I was out to dinner the other night with E, C, and K. We were having our usual girlish chatter about life and love, and the recently-turned-29 E was talking about her wild escapades with a 24-year-old (ah, to be 29 again). C and K are happily coupled, and didn't have much to offer, but I somewhat tearfully said, "Oh E....my little girl's all grown up....you remind me of myself when I was your age.*"

But then the conversation took an unexpected turn. Mid-sentence, E started saying things like, "I want to have a baby in the next two years. I want to get pregnant soon."

My understanding of E fell off the table. Why have a baby when you're having 24-year-olds?

Then she said, "Do you know how long it's been since I've had sex? Since Thanksgiving!!!"

I paused for a moment's thought. Wasn't Thanksgiving just four weeks ago? "Thanksgiving of what year?" I said.
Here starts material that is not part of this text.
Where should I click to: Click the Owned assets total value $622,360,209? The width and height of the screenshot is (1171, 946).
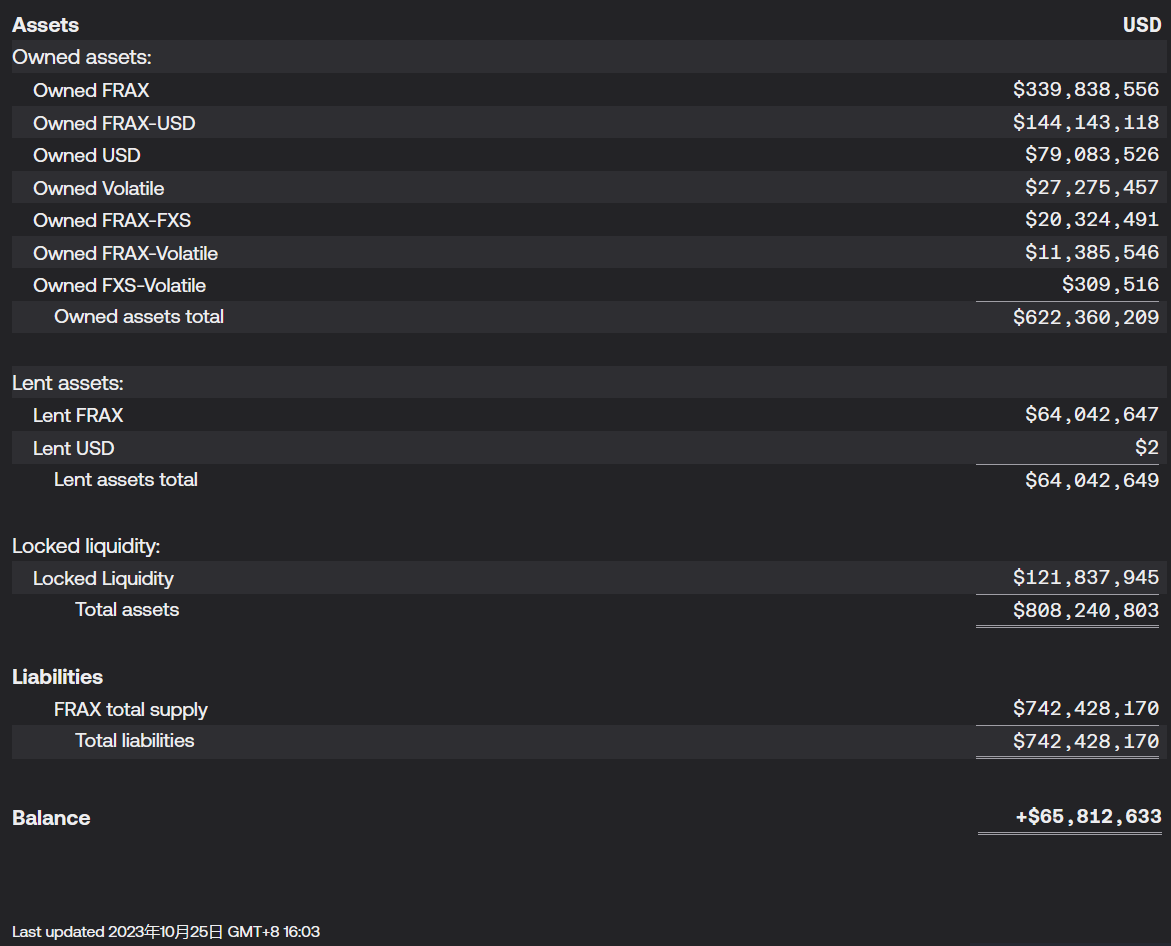(1085, 318)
Then it struck me that this is the thing that separates single women in their late 20s from single women in their 30s. Four weeks seems like an eternity in your 20s, and it's merely a series of trips to Blockbuster in your 30s. Four weeks? I could do four weeks in my sleep! (Preferably in high-thread-count Egyptian cotton.) But it isn't a shift in desire or desireability; I know I'm entering my sexual prime; and I know I could get sex in a matter of days (hours, hell, minutes) if I really wanted it (see: Bachelor #1; also see random drunk friend who was hitting on me in the restaurant for the third time). But the thought of ripping off my clothes in a drunken haze with someone I don't really like -- and we women in our 30s know that, contrary to the movies, drunken one-night-stands are almost always dreadful -- leaves me feeling a bit queasy. You wake up feeling more lonely and lustful than you were the night before.
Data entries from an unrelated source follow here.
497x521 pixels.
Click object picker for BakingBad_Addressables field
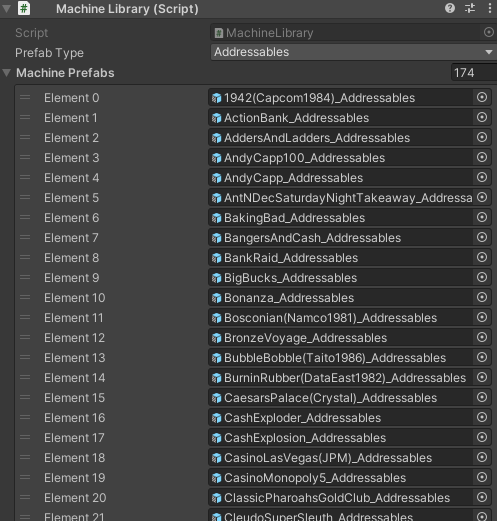coord(482,217)
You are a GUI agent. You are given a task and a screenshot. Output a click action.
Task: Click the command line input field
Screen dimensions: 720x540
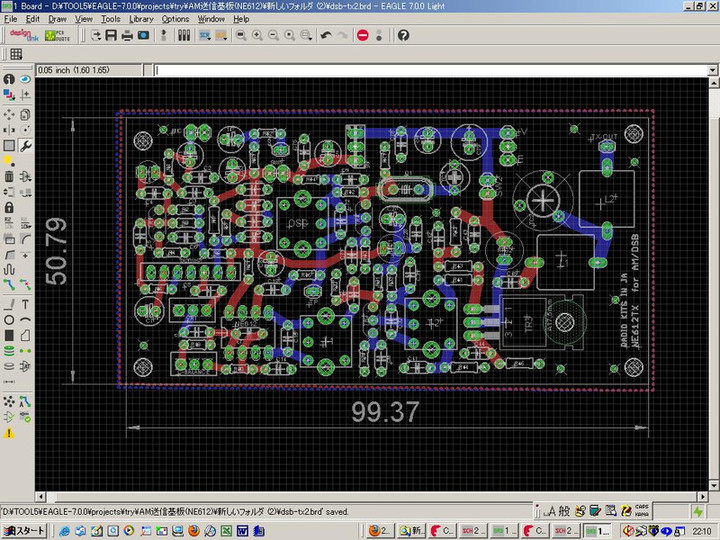point(430,71)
The next morning, I was talking with my friend, L, over coffee. L is an attractive single woman in her 40s. I told her the story of E, and she said, "It's closed for the season. What's the point of opening up shop for a few hours only to have to close it back down again? It's not worth it for one quick sale."

As tempting as the thought is of going to the pub round the corner for a little action, I know she's right. So I'll let my 20-something friends live my former life on my behalf and find contentment in my present life on my own. Even if it's at Blockbuster.

*Note: The second such ideas start spilling from your cocktail-filled mouth, it is best to go out and get yourself a date, a haircut, a new pair of shoes, or failing all of that: a puppy.